Wait a sec, those might be the conditions for proving you’re a Messiah these days, but they couldn’t have at the time of Jesus. The Temple existed at that time, so rebuilding it hardly have been a criterion.

If the Gospels are to be believed, it was the Sadducees, not the Pharisees, who had Jesus killed. The Sanhedrin (the priests who the Gospels say tried Jesus and turned him over to Pilate)were Sadducees.
Although Jesus argued with Pharisees, and sometimes criticized them for hypocrisy, his actual teachings were right in line with them (he even cribbed from Rabbi Hillel), his philosphy and theology was the same, and, as I said above, his arguments were a normal, even a necessary, part of Pharasaic practice (and since the Pharisaic schools led to the formation of rabbinic Judaism after the destruction of the Temple and the Priests, argument is now a normal part of Jewish study in general).

Jesus’ main complaint about the Pharisees (and Jesus was probably a Pharisee himself, by the way) was not theit teachings, but what he saw as their hypocrisy. He actually told people to do waht the Pharisees said, because he thought it was right, but not to do what they did.
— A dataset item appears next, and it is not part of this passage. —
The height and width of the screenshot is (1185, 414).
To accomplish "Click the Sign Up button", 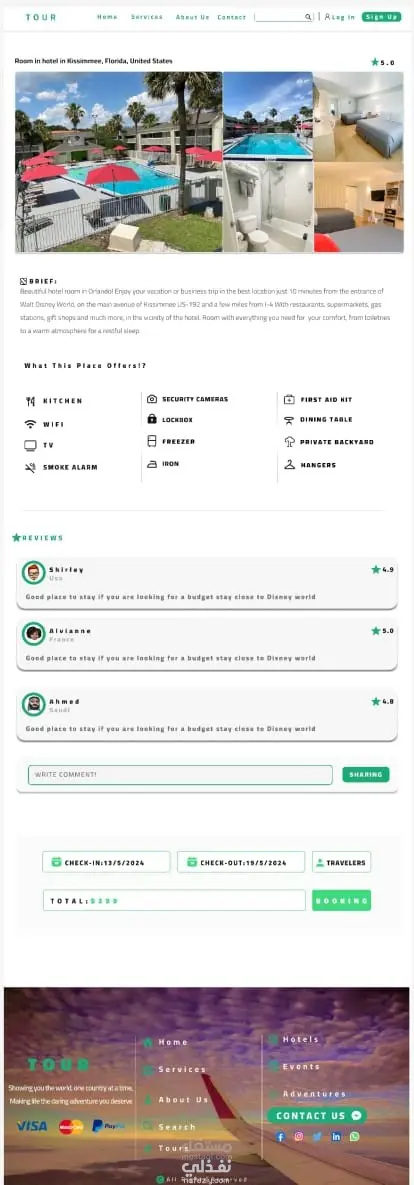I will click(x=382, y=17).
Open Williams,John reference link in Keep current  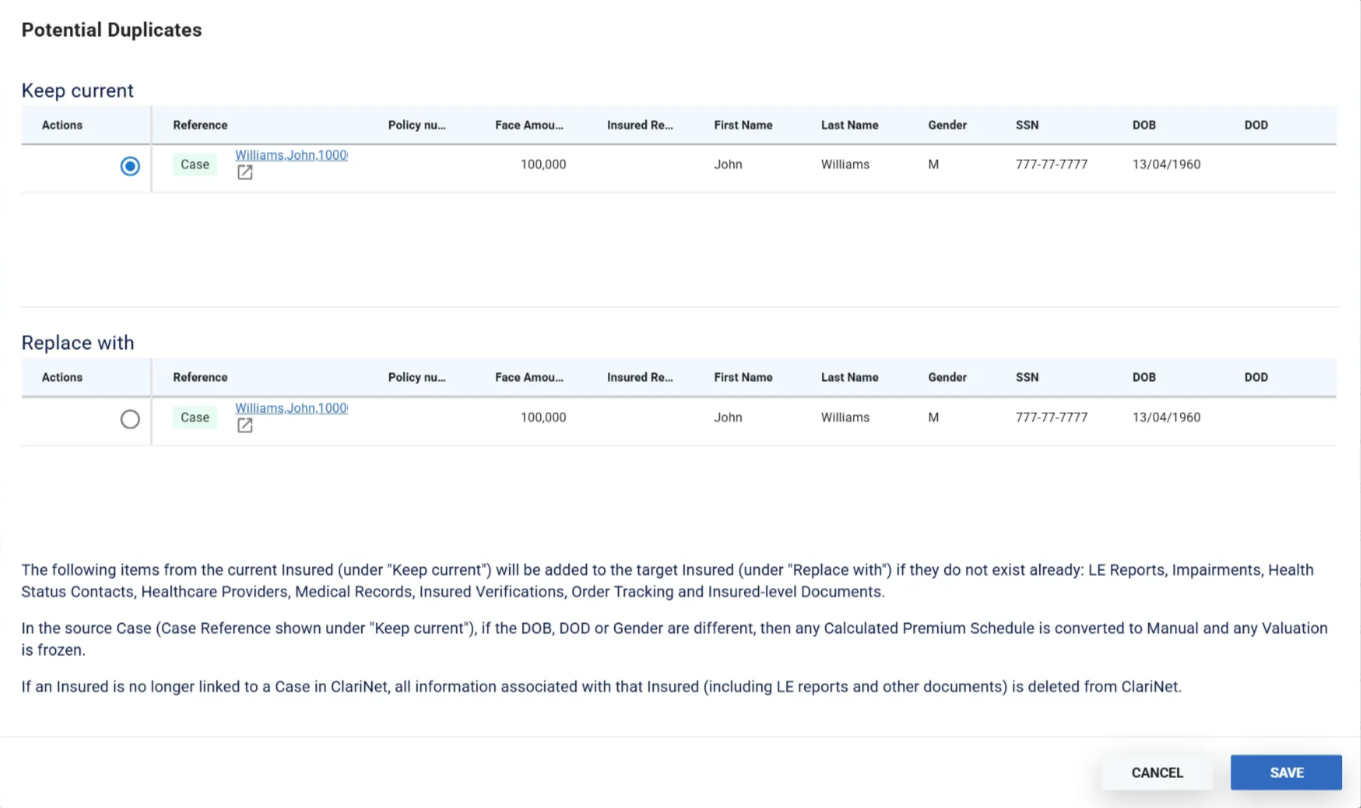291,155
Then Jesus said to the crowds and to his disciples: “The teachers of the law and the Pharisees sit in Moses’ seat. So you must obey them and do everything they tell you. But do not do what they do, for they do not practice what they preach. They tie up heavy loads and put them on men’s shoulders, but they themselves are not willing to lift a finger to move them. “Everything they do is done for men to see: They make their phylacteries wide and the tassels on their garments long; they love the place of honor at banquets and the most important seats in the synagogues; they love to be greeted in the marketplaces and to have men call them ‘Rabbi.’
(Mt. 23:1-7)

He didn’t think they were wrong in what they taught, he just thought thatthey were full of themselves. He saw them as grandiose and grandstanding. hypokrites, in Greek, meant “stage actor.” Jesus was taking the piss out the Pharisees for being pompous and theatrical. Not for what they preached, but for their lack of humility. This would have been a normal sort of criticism and internal conflict within those schools. In the wake of the diaspora, and the emergance of Christianity as an entirely new (and almost entirely Gentile) religious movement as opposed to a particular Jewish school, what was originally a normal, internal, family argument was exaggerated into a much wider schism than anything that likely really existed.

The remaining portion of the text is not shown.